A Handy Guide on Switching Home Loan Base Rate to MCLR


Individuals going with a floating interest rate may face an important choice at some point of their interest cycle. This involves switching from the bank base rate to the marginal cost of funds based lending rate (MCLR).

It is important to understand this Home Loan interest rate option of switching to a MCLR rate can help reduce your EMIs.

But first we must understand the concept of a base rate. This is the minimum rate decided by all banks below which they cannot charge their customers. However depending on the profitability of banks and how they manage their losses, this base rate differs for different banking institutions.

Before the base rate was devised, banks used to give customers a prime lending rate (PLR). In this case the banks could give a person a rate lower than the PLR in case of a low risk loans. Following this a base rate was introduced by the RBI to ensure more transparency, as it is mandatory for all banks to disclose their base rate to their customers.

Yet there exists a practical concern with the base rate. Whenever the RBI passes a benefit to the banks, the banks are not quick in responding to revise the base rates and pass on these benefits to their customers. And in cases where the benefit was passed, it was not passed completely or involved a delay that rendered the benefit of no use to the customer.

Hence to further improve the process, MCLR was introduced from April 2016. It is expected that the MCLR shall be resetting the interest rates on a more real time basis.

Additionally, the MCLR also comes with an interest reset option, which makes it mandatory to reset the interest rate at least once a year. Also once the interest rate is on MCLR it becomes fixed till the next reset date.

This reset date varies for each bank, with some offering a rest period of 6 months. This is an option that can be beneficial to the customer when interest rates have gone down.

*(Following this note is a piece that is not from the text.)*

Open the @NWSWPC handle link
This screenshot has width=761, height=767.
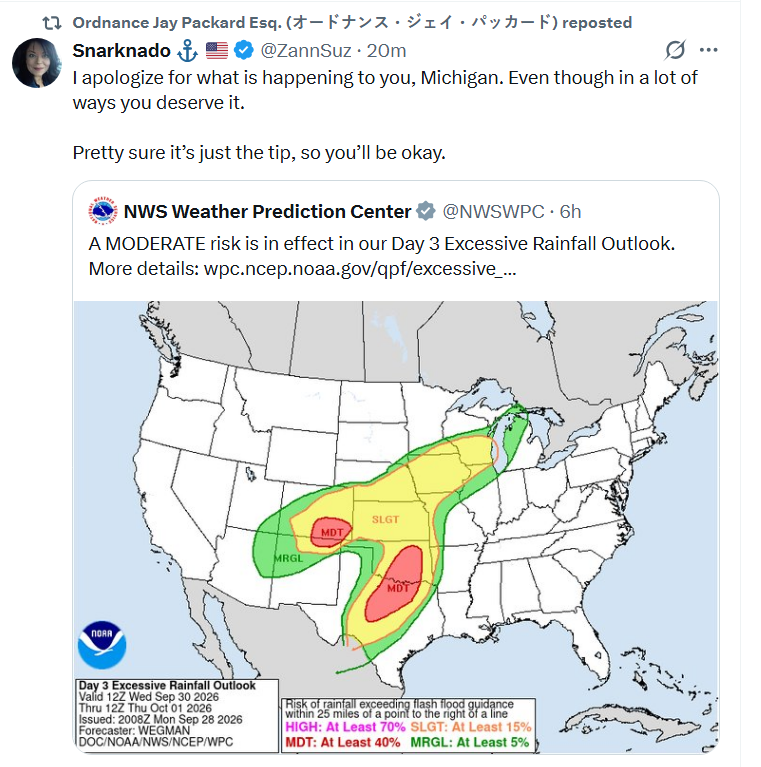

Currently banks are offering to convert loans from base rate to MCLR on the basis of mutually acceptable terms. This shifting of rates does not amount to a change of loan, but banks do have a charge for this transfer. With service tax and actual cost to a borrower, this charge comes to about 0.58%.

It is recommended to convert from base rate to MCLR as it aims to reflect the change in rates in real time and is also better regulated. However you’ll need to look into the different ways in which this change affects you financially in terms of your EMI amount, tenure of loan and the overall savings reflected.